Auxly Cannabis Group Inc. (TSX.V:XLY; OTCQX:CBWTF; CUSIP#: 05335P 11 7) reported its Q3 financial results on Friday (Nov.22) for the 3 months ended Sept. 30/2019 in a manner which presented a positive spin on the quarter’s performance – “This has been an incredible quarter for Auxly” according to CEO, Hugo Alves – but it is hardly reflective as to how the company has been evolving of late.
By Lorimer Wilson
No where in the quarterly report did management compare the company’s performance with that of the previous quarter (Q2/2019) but instead, for the sake of appearances, did so with the results of 12 months ago (Q3/2018). Had they reported their financials sequentially it would have revealed a much more informative, albeit much more negative, picture of the financial health of the company as it stands today.
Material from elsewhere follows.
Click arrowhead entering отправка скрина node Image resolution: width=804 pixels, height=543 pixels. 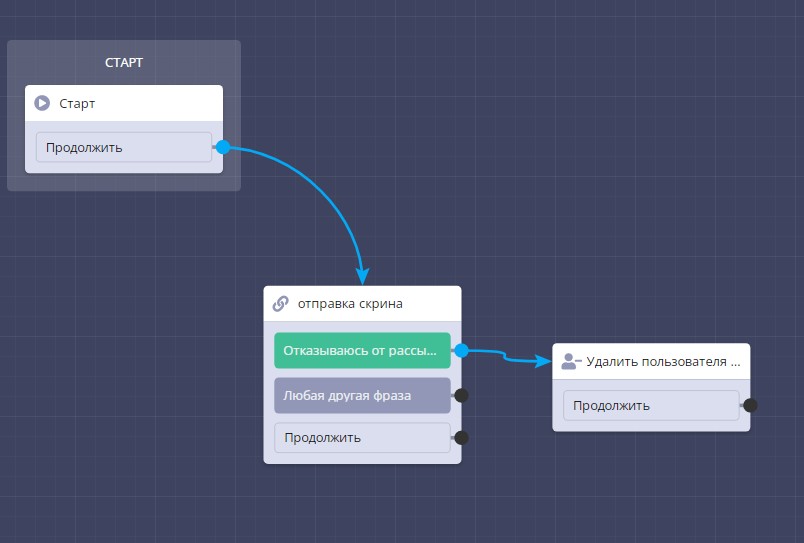click(x=363, y=275)
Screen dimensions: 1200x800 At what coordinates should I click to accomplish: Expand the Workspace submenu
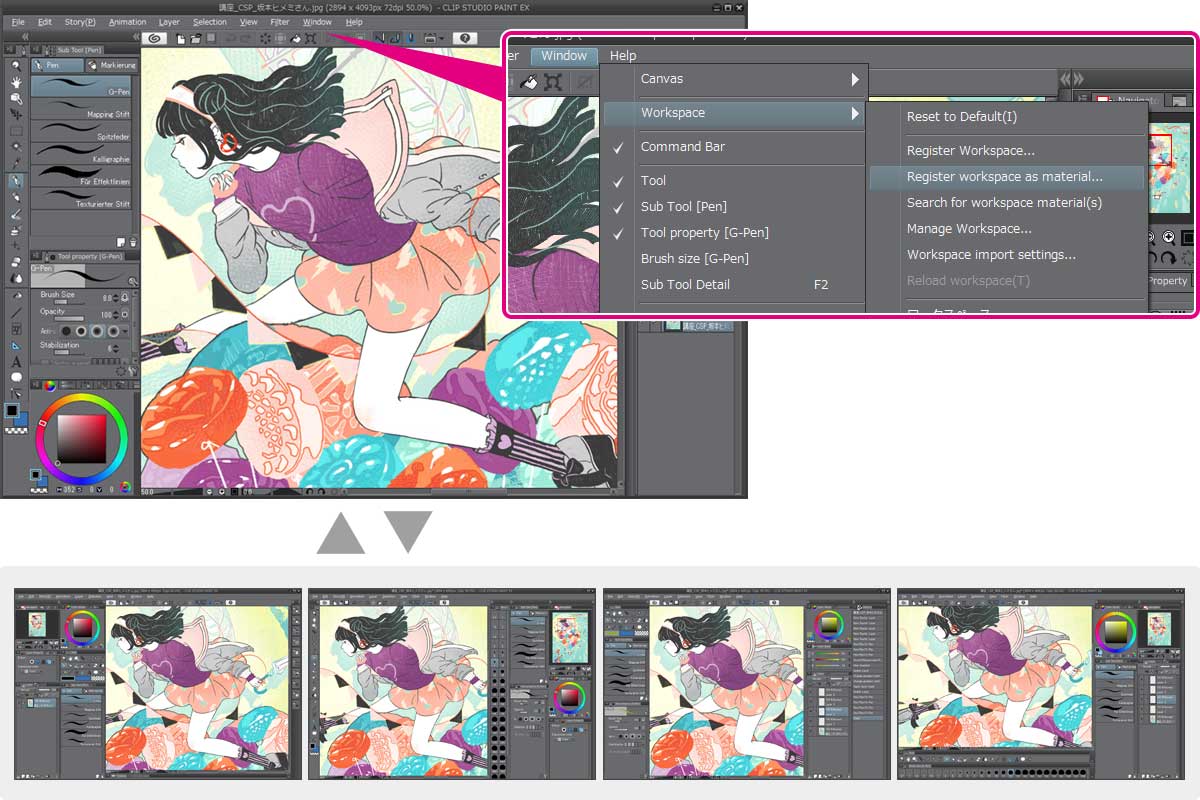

This article compares the latest quarter (Q3/2019) with the previous quarter (Q2/2019) to provide a more accurate picture as to how the company’s performance is trending in real time – and the results are not very impressive, as follows:
2019 Financial Picture: Q3 vs. Q2 (All currency amounts are in Canadian dollars)
- Revenue DECLINED 41.7% to $1.6M
- Expenses INCREASED 42.2%
- Gross Profit(Loss) IMPROVED 91.8% to only ($1.152M)
- Net Profit(Loss) INCREASED 23.6% to ($17.3M)
- Net Profit(Loss)/Share INCREASED 50% to ($0.03)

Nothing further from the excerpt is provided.